The general form of an abduction is accordingly: Given facts F for which
one wants an explanation, to
infer a hypothesis H such that H
deductively entails F. An example of C.S. Peirce makes this clear: Given
a sack of beans from which 10 beans have been sampled, that are all
white, to infer by abduction that all the beans in the bag are white.
1. About the confusions of abduction,
deduction and induction
C.S. Peirce was the
first to stress that abduction is a kind of inference in its own right,
though Aristotle might have been thinking of something like it when he
wrote about "epagoge", which is normally translated as "induction".
Indeed, abduction
and induction have been much confused, and the usual examples of
"inductive generalizations", of the kind "if such-and-such holds for a
sample (of a certain kind), then
such-and-such holds for the population",
are often better called abductions, simply because they are not
deductively valid, while the assumption that the population is
such-and-such a kind does explain why a sample from it would also be of
the kind.
Similarly, abduction
and deduction are often confused, if not as often as in the previous
case: The sort of "deductions from the evidence" that Sherlock Holmes
and Hercule Poirot glorify in are nearly always abductions
(explanations) rather than
deductions (consequences). See: Theory.
There are two reasons why Peirce was quite right in calling abduction
an inference: First, because it is one
by definition, although it is also quite true that a good abduction from
given facts to a hypothesis that explains
it deductively if it is true is rarely deductively correct that the
hypothesis deductively follows from from the facts , even though to be a
good deductive explanation the facts must deductively follow from the
hypothesis and such further knowledge one has.
And
secondly, because it is especially abductions that require creative
imagination. The reason is that
any given fact (or possibility) may be accounted for in
infinitely many distinct ways, and so to guess a hypothesis that is
consistent with such evidence as one has may be a great feat of creative
imagination.
2. Testing abductions
Since abductions are essentially creative leaps to explanations,
one important problem is how to test them. There are two tests for
abductions: By deduction and by induction.
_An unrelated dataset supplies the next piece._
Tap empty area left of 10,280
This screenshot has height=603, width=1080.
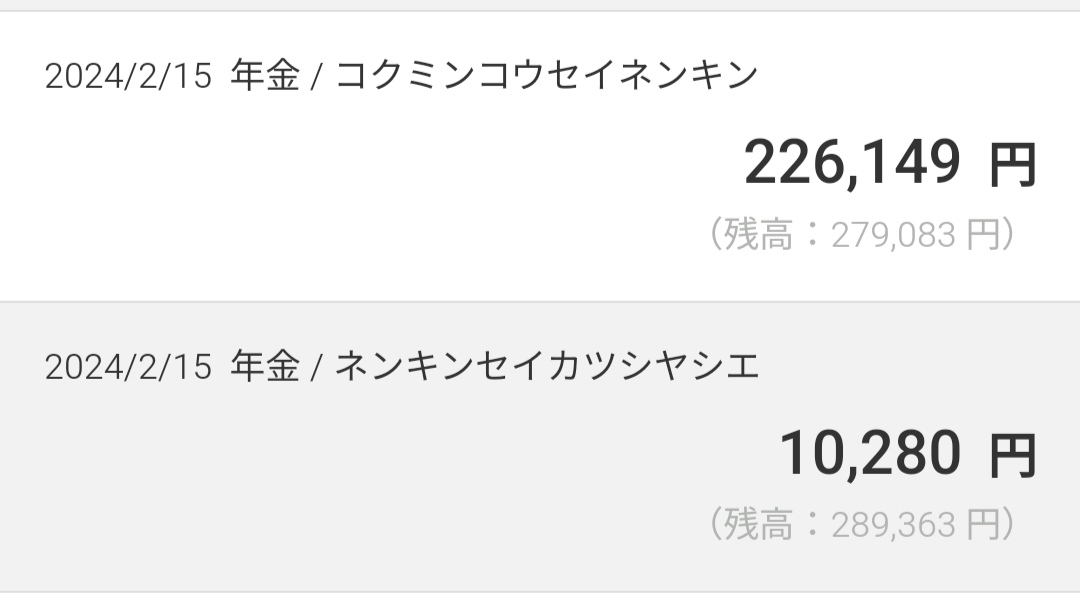[350, 455]

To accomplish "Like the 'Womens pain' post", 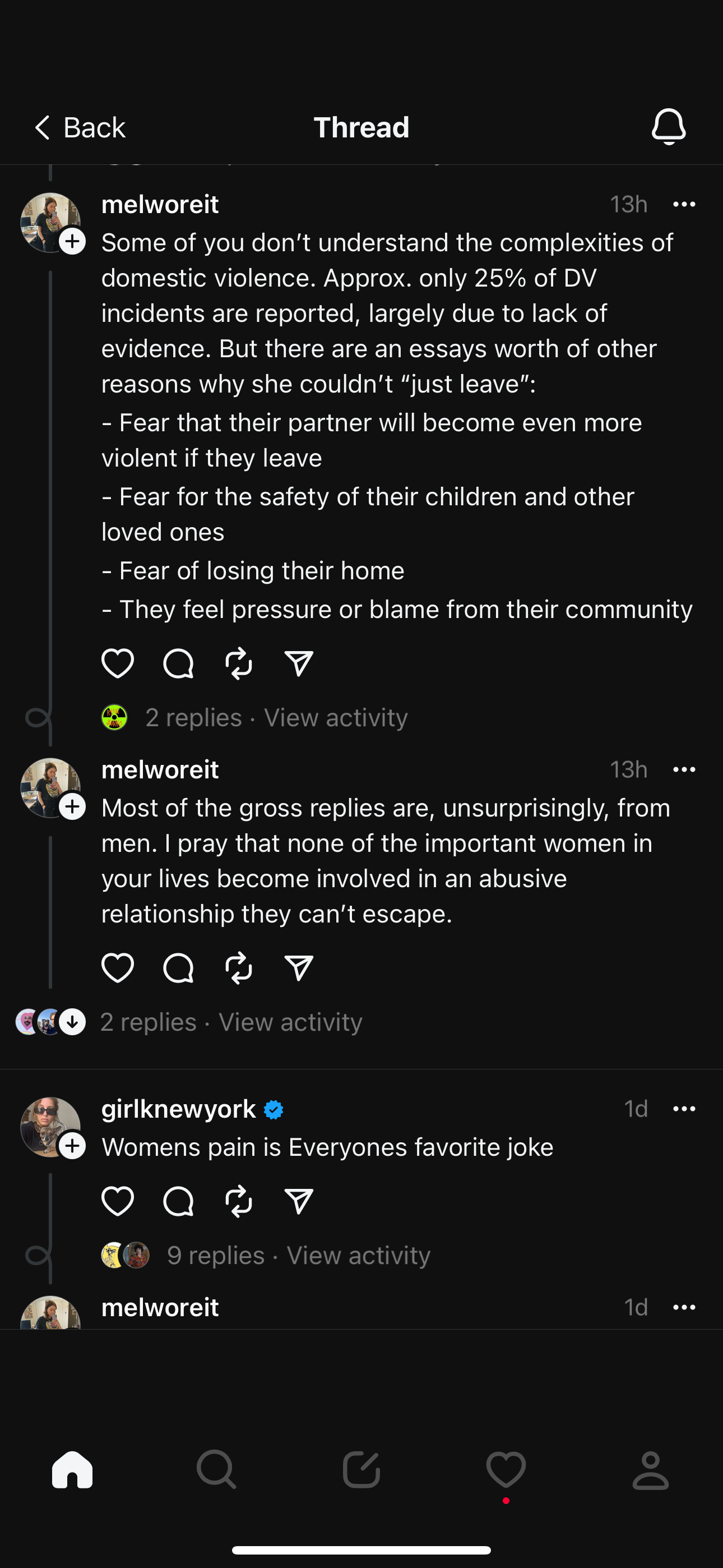I will [x=118, y=1201].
The deductive test is that if T is stated to be an explanation for F,
that indeed one can prove that, given one's other assumptions A, T&A
deductively entails F. This is not sufficient to prove that T is true,
but it is sufficient to prove that (1) T explains F in logical principle
if possibly not in actual fact and that (2) either T or A is false if F
is false. This second logical fact does entail possibilities for testing
T, for it enables one to definitely refute it if one finds that F is
false and if one knows that all one's other assumptions A one used are
true.
The inductive test is that if T is stated to be an explanation for F,
and T is not known to be false, and one can deduce another statement G
from T and such other assumptions A one uses, and one finds that G is
true, then one has therewith found some evidence that supports T, and
that normally makes T more probable than it was before.
3. Explaining
abduction formally
It is not difficult to give a general
settheoretical outline of what is involved in abduction. To explain a
given fact F, the general formula comes to this:
- Find a mapping i
of one's domain of theories and facts to a similar fact F* such that
there are a mapping j and a theory T* with the property that T*
entails F* and the value of j(T*) is included in a theory T that has
the properties of entailing and F and to be such that i(T) is
included in T*
A diagrammatic picture of this looks like this:

Thus one starts with F in need of an explanation, thinks of something
similar F* with the help of a mapping i that relates F to an F* that one
also knows and that is explained by a theory T* that one knows, and then thinks of
a new theory T derived from T* by some mapping j such that T explains F
and T itself maps to a subset of T* by i.
Hence there are several distinct psychological steps one must go through
to find an explanation, that may be summarized schematically thus:
To explain an F that has no obvious, clear or satisfactory explanation,
try to think of a restatement of F that one can explain by some theory
T*, and then try to think of some restatement or extension or
restriction of T* from which F would follow.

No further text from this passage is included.